• APPLY WHAT YOU READ
a - Say whether each statement agrees with the article about the Moscow shooting. Answer yes or no, and quote the words of the article that decide it. (i) The shooting took place on Leninsky Prospect on a Saturday evening. (ii) The police could not identify the victim because of his head wounds. (iii) According to the official account, Baisarov gave himself up without resisting.
b - Carry on the article about the Moscow shooting, starting from the point where it stops.

THE CHECHEN EXECUTION SQUAD COMES TO MOSCOW

Publication: Eurasia Daily Monitor Volume: 3 Issue: 217

On Saturday evening, November 18, machine-gun fire erupted on Leninsky Prospect in downtown Moscow. Special police forces and a bomb squad quickly arrived at the scene and discovered one fatality. They had no problem identifying the victim, despite his multiple head wounds: Movladi Baisarov, the former commander of the “Gorets” (Highlander) special detachment.

According to official information immediately released after the attack, Baisarov was ambushed in a joint operation by the Moscow and Chechen police, resisted arrest, and was killed on the spot (Newsru.com, November 19; Rossiiskaya gazeta, November 20). Nobody appeared to be particularly bothered that this “special operation” had been carried out in a crowded public place, but other details have provided rich fodder for journalists eager to spin a crime story that perfectly illustrates the current stage of “normalization” in Chechnya.

• ENTRIES SHOWN
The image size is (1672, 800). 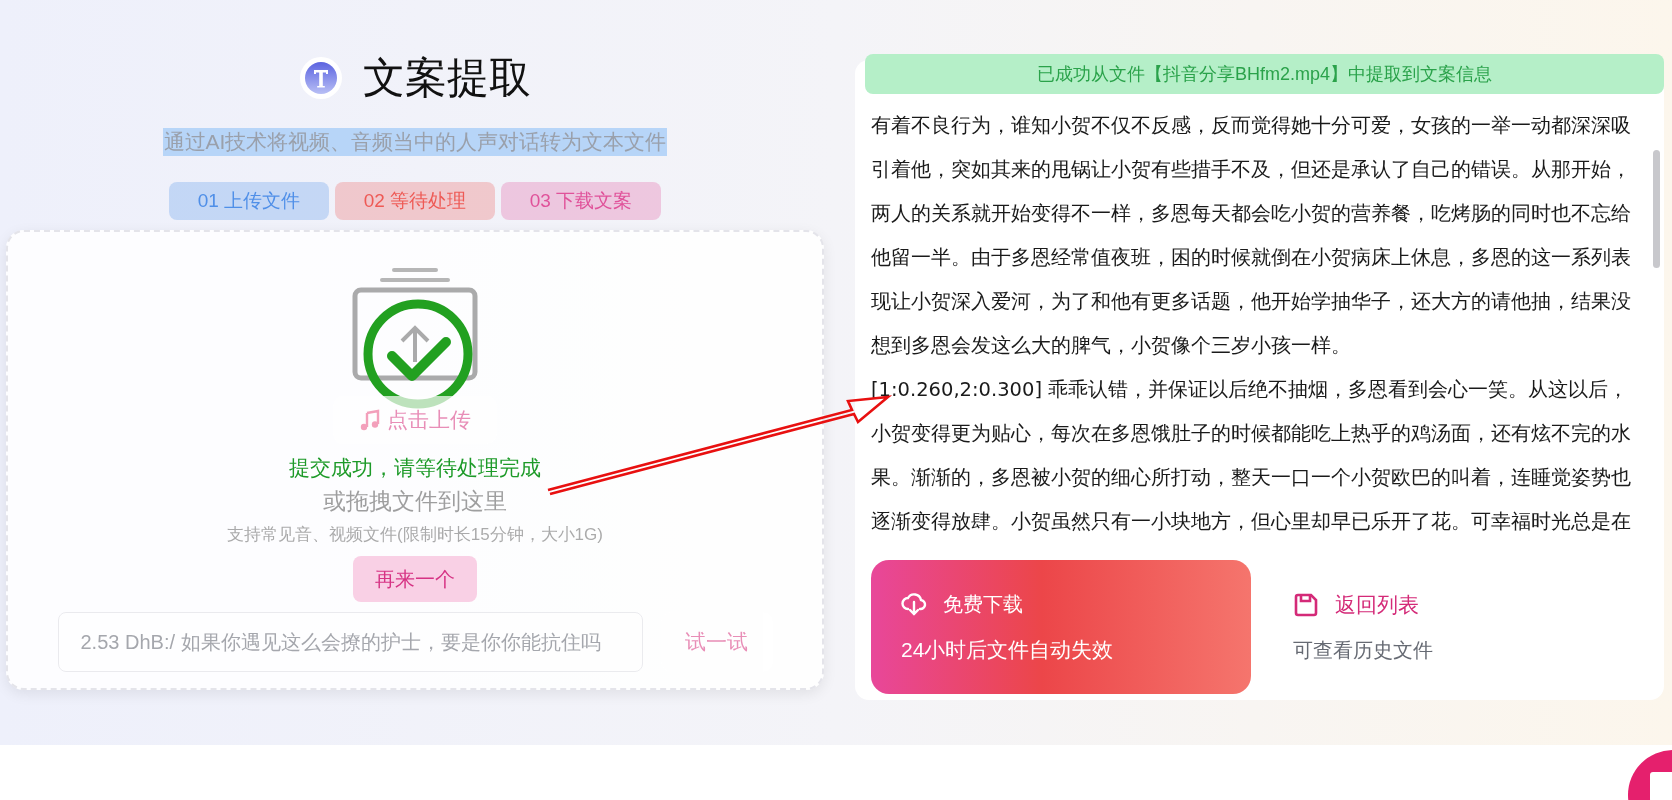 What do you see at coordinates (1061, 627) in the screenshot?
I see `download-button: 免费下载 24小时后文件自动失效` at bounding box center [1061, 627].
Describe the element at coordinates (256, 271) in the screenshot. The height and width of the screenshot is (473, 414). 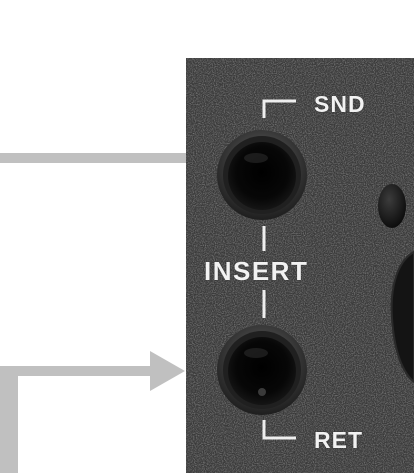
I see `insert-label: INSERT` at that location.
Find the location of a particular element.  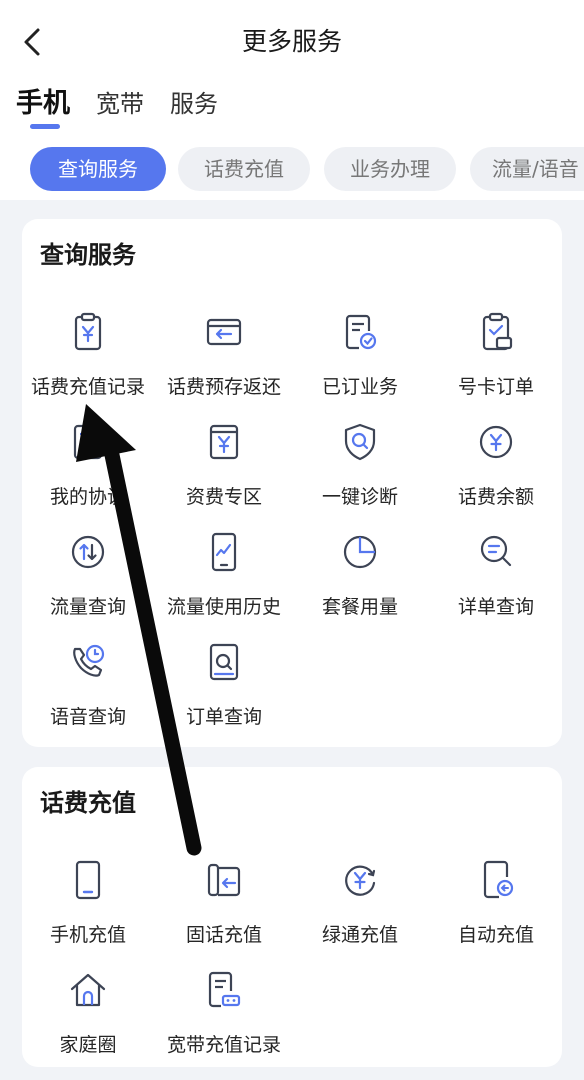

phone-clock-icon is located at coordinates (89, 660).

• ANSWERS BY ITEM NUMBER
a -
(i) Yes: "On Saturday evening, November 18, machine-gun fire erupted on Leninsky Prospect in downtown Moscow."
(ii) No: "They had no problem identifying the victim, despite his multiple head wounds"
(iii) No: "resisted arrest, and was killed on the spot"

b -
Baisarov had organized his detachment during the chaotic “peace” that followed the end of the first Chechen war in September 1996. At the time it was called the “oil regiment,” because it controlled a few oil wells and the smuggling business. With the start of the second war in autumn 1999, the “regiment” shifted allegiance to Moscow and became a part of the “guard” of Akhmad Kadyrov, the new Chechen leader appointed by Vladimir Putin. Baisarov was wounded in a clash with rebels who targeted collaborators and then sidelined by Kadyrov’s ambitious son, Ramzan, who took charge of protecting his father but failed to prevent the spectacular assassination of his father in the Grozny stadium on May 9, 2004. Offended, Baisarov refused to join the kadyrovtsy forces under Ramzan’s command and made his group available to the Federal Security Service (FSB), which designated it as a special anti-terrorist detachment — Gorets (RIA-Novosti, November 20).

It remains unclear why the FSB decided earlier this year that it no longer needed this detachment for operations too “special” to put its own forces in harm’s way. Kadyrovtsy surrounded Gorets members in the village of Pobedinskoe, near Grozny, but Baisarov refused to surrender and escaped to Moscow.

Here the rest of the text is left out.